Text segment.
........
Research indicates that maintaining at least modest levels of soybean meal – typically in the range of 4% to 8% – is necessary to sustain optimal growth and feed efficiency. In many cases, performance peaks at around 8% inclusion.
These findings raise important questions for formulation strategies, particularly in systems that rely heavily on least-cost approaches.
Using nutrition to support herd health
Gaines highlighted the practical application of soybean meal in managing swine respiratory disease. By aligning feeding strategies with expected disease challenges, nutritionists can play a more active role in supporting herd health and taking on PRRS and porcine epidemic diarrhea virus (PEDV) which continue to present a significant challenge to the industry.
“The idea is to apply high soybean meal diets at the timeframe of expected PRRS virus infection of weaned pig flows,” he explained.
In practice, this involves coordinating with veterinary and production teams to identify at-risk pig flows and implement higher-soybean meal diets during critical periods. The system would have a set of standard diets and high soybean meal diets available for implementation at the feed order desk.
While additional research is needed to determine optimal duration, the approach represents a shift toward more dynamic, health-focused nutrition programs.
Reassessing DDGS in modern diets
DDGS in swine diets have evolved since the ethanol boom in 2007. Changes in ethanol production have reduced oil content in DDGS, altering its nutritional and economic value.
“In 2007, DDGS were at 12% oil, and today it’s 4% oil or less. Many want to feed 6% to 8% oil products,” Gaines explained. “So, it does raise the question if distillers are as good of a value as in the past?”
Recent data suggests that lower-oil DDGS reduce feed intake and growth performance, with economic consequences that extend beyond feed cost savings. The response is variable and may be attributed to plant source or DDGS level utilized.
In some scenarios, modest feed cost reductions are offset by lower carcass weights and reduced income over feed cost.
Gaines encouraged nutritionists to look at their current distiller source and make sure they are still delivering the value you expect.
Managing seasonal performance challenges
Building on Boyd’s earlier discussion, Gaines addressed strategies to mitigate summer carcass weight losses, noting diet composition plays a critical role.
“The problem is reduced feed intake, and it’s made worse by excessive levels of DDGS,” he said. “it can be further exacerbated if diets are too low in soybean meal.”
Maintaining adequate soybean meal and lysine levels while limiting DDGS inclusion is essential for preserving growth performance during summer months. Equally important is the timing of dietary adjustments.
“If pigs are being marketed in June, those pigs need to start on mitigation diets in February,” Gaines noted. “Timing is key to making this application work for you.”
A shift in how soybean meal is valued
Together, Boyd and Gaines present a compelling case for re-evaluating soybean meal’s role in swine nutrition. Rather than serving solely as a protein source, soybean meal emerges as a multifunctional ingredient that infuences energy utilization, growth potential, disease resilience and seasonal performance.
Their work challenges the industry to move beyond least-cost formulation and consider the broader biological and economic value of feed ingredients. As Boyd summarized, the conclusions ultimately came from observing pigs under real-world conditions.
“We simply let the pigs do the talking,” he said.
Increasingly, those pigs are pointing toward a more complex and more valuable role for soybean meal in modern production systems.
........
Try it.
From the soybean meal text above, write out word for word the passage that begins with the words containing "Recent data suggests" and ends with "over feed cost.".

Information supplied.
........
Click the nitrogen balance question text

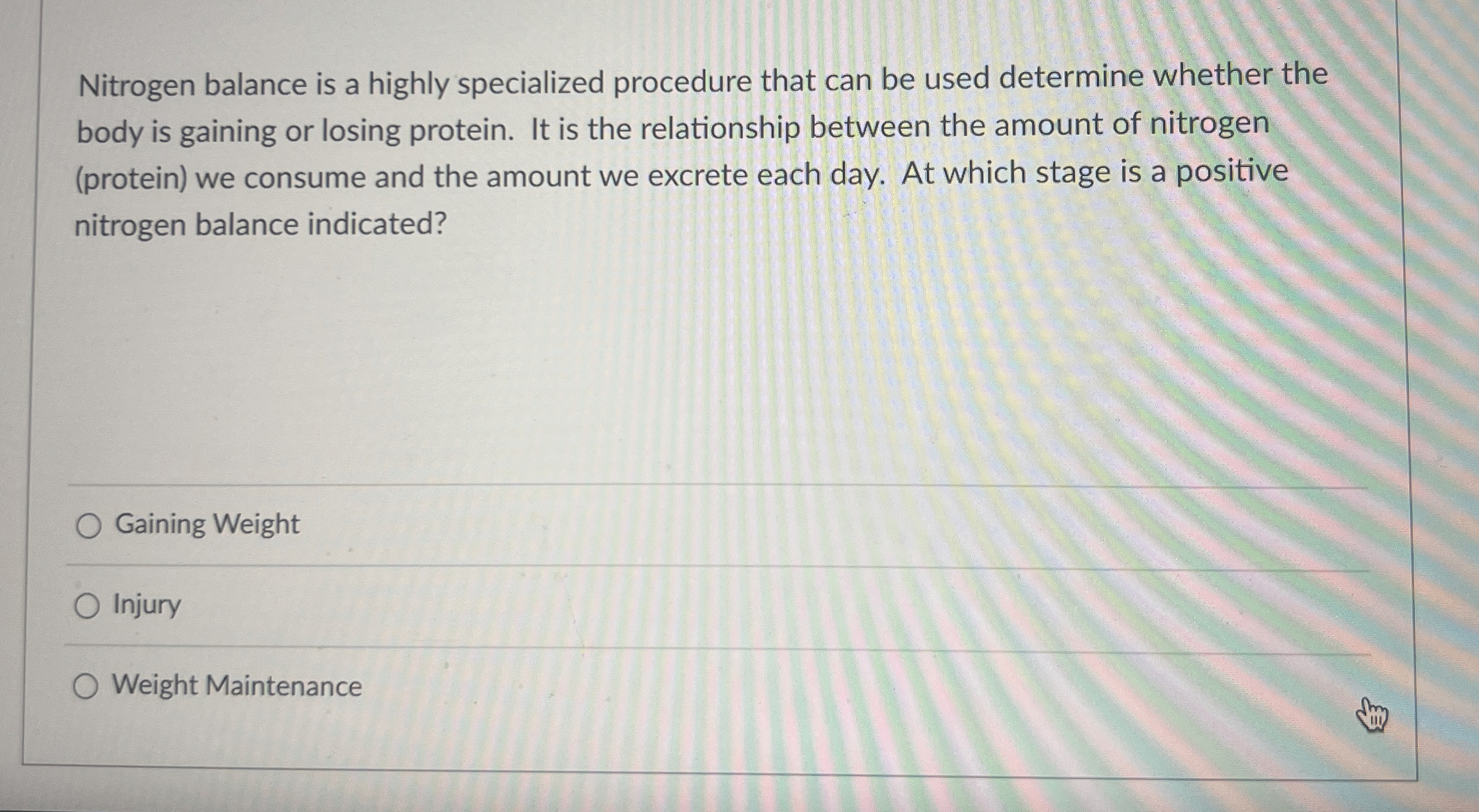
........
Task result.
Recent data suggests that lower-oil DDGS reduce feed intake and growth performance, with economic consequences that extend beyond feed cost savings. The response is variable and may be attributed to plant source or DDGS level utilized.
In some scenarios, modest feed cost reductions are offset by lower carcass weights and reduced income over feed cost.